According to Cointelegraph, the Bank of Canada published a staff note on decentralized finance (DeFi) on October 17, assessing the innovations that made it popular and the challenges and risks associated with its use. The staff note described DeFi as a multi-layered structure, with the Ethereum blockchain serving as the bottom layer (or settlement layer). Developers construct a variety of tools and services on top of the main blockchain, including tokenization, lending and borrowing services, and much more.

The staff note shed light on the rise in popularity of the DeFi ecosystem starting in 2020 and how it became an integral part of the crypto economy, with billions in volume over the next few years. The popularity of the ecosystem took a dip starting in 2022 with the collapse of multiple key crypto platforms with significant DeFi exposure, including Terra.

Talking about the key features of the decentralized ecosystem, the staff note lauded DeFi’s “composability,” which allows the apps and services in the ecosystem to interconnect.

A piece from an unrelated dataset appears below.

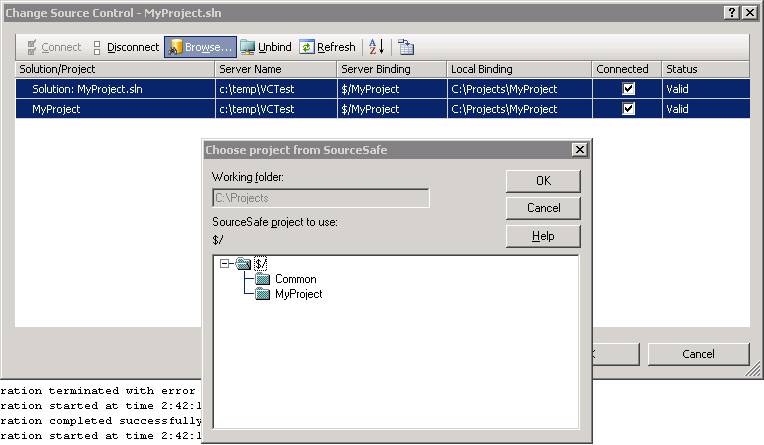This screenshot has width=764, height=445.
Task: Click the A-Z sort icon in toolbar
Action: 376,47
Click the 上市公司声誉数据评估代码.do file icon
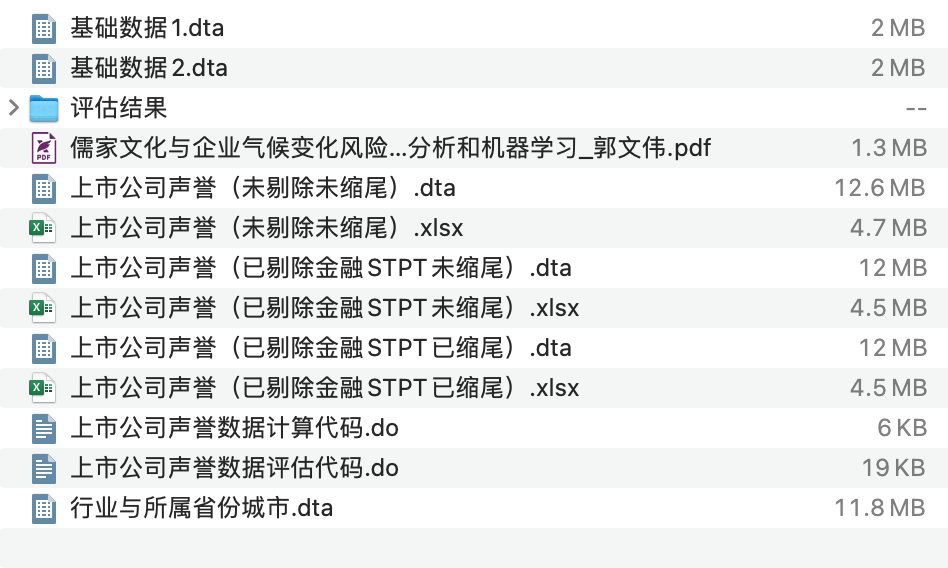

The Bank of Canada note highlighted three of the key areas where DeFi can transform the financial system: frictionless financial service offering, open competition, and transparency.

Apart from the key DeFi innovations that can transform the traditional financial system, the staff note also talked about the challenges and risks associated with the DeFi ecosystem, claiming that “despite its innovations and possibilities, the overall economic benefits of DeFi remain limited.” The note lists three key challenges that the DeFi system faces today: the lack of real-world tokenization, the higher concentration of interconnection within, and its dependence on the unregulated centralized finance ecosystem.

The note also highlighted the regulatory challenges posed by the DeFi ecosystem and the rise in vulnerabilities in the ecosystem, leading to several hacks and exploits. The note claimed that “the anonymous and borderless nature of public blockchains complicates regulatory oversight.”